This studio was a part of the 2112Ai Project, the work was exhibited at the Venice Architecture Biennale 2012 in the Australian Pavilion and the Slovenian Pavilion in exhibitions curated by Professor Tom Kovac and Fleur Watson.

The studio speculated on future university learning environments in light of the changing nature of contemporary education affected by new digital technologies, demographic changes and changes in pedagogy. It used as its base point of departure the increased importance of social spaces on campus and anywhere/anytime learning and sought models that amplify and increase opportunities for social interaction – while simultaneously allowing for discreet learning spaces. We took as our base point of departure research that points to scenarios that might see the dispersal of the university through the city or alternatively the congregation of the city back into the university. We considered the implications of globally networked institutions and learning environments on physical space and speculated about how the university might be made porous and have a renewed and charged civic function in a city.

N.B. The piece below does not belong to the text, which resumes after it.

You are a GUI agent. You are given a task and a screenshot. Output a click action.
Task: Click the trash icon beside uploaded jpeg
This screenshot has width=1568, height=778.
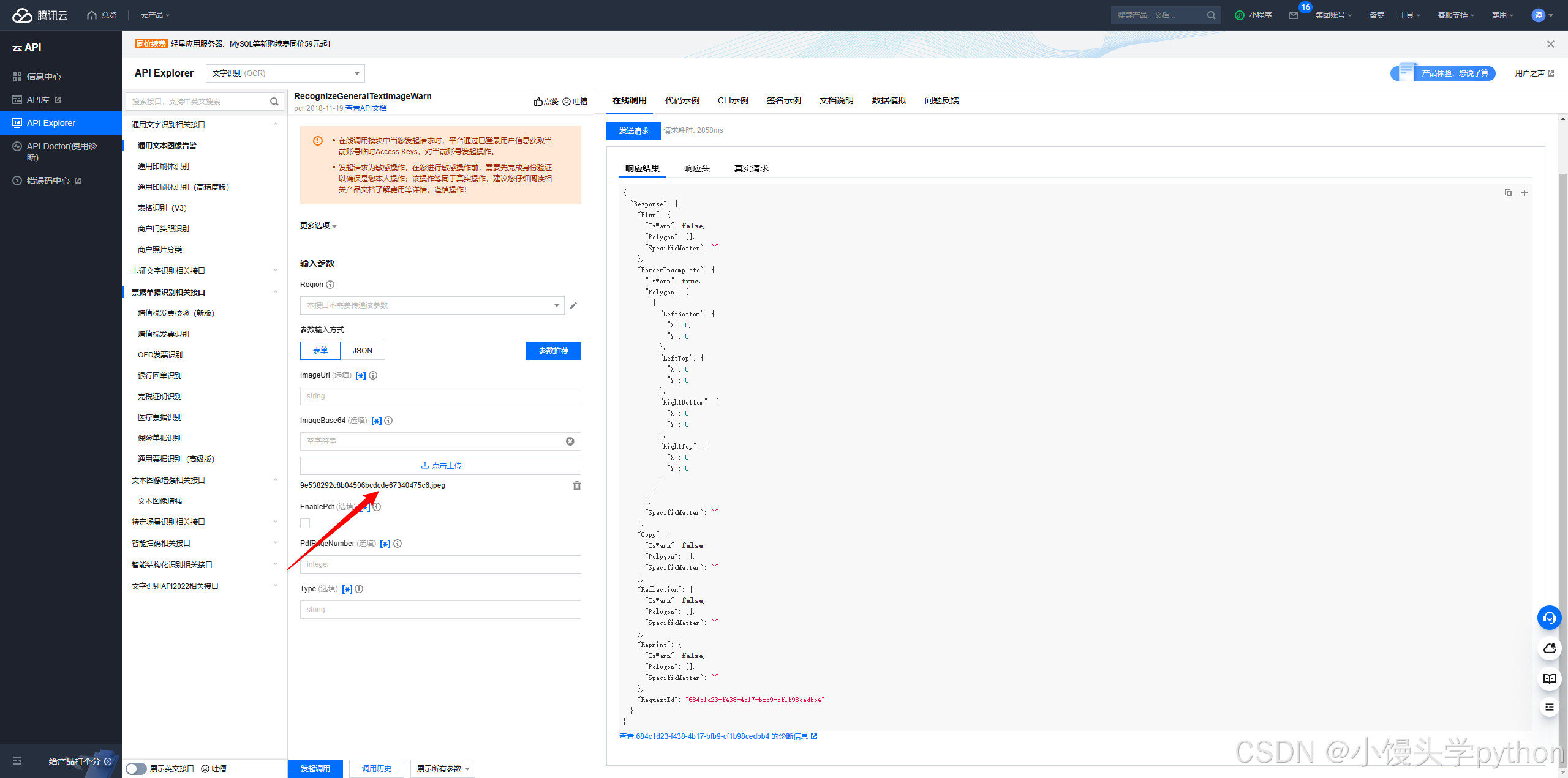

The studio was also a laboratory for technique and process-based experiments that focussed on using systems, devices and networks from disciplines external to architecture, to consider how the behaviour of these can be co-opted to inform and re-examine core architectural relationships. Process-based experiments were developed and tested through a series of iterations. The studio favoured and considered the generative potential of “uncertain conditions” and where multiple often contradictory conditions are embedded within each other. It also investigated mis-appropriating and amplifying the potential of existing typologies that have strong social or gathering functions for use in the process experiments.

In relation to the future we asked “when was the future?” because many of our ideas of “future” were established, aestheticized and frozen in a different time – mid 20th century in the case of some highly influential sci-fi examples. The studio asked in the absence of any pre-emptive knowledge how is it useful for architecture to think about the future and considered William Gibson’s line that “the future is already here it’s just not evenly distributed”.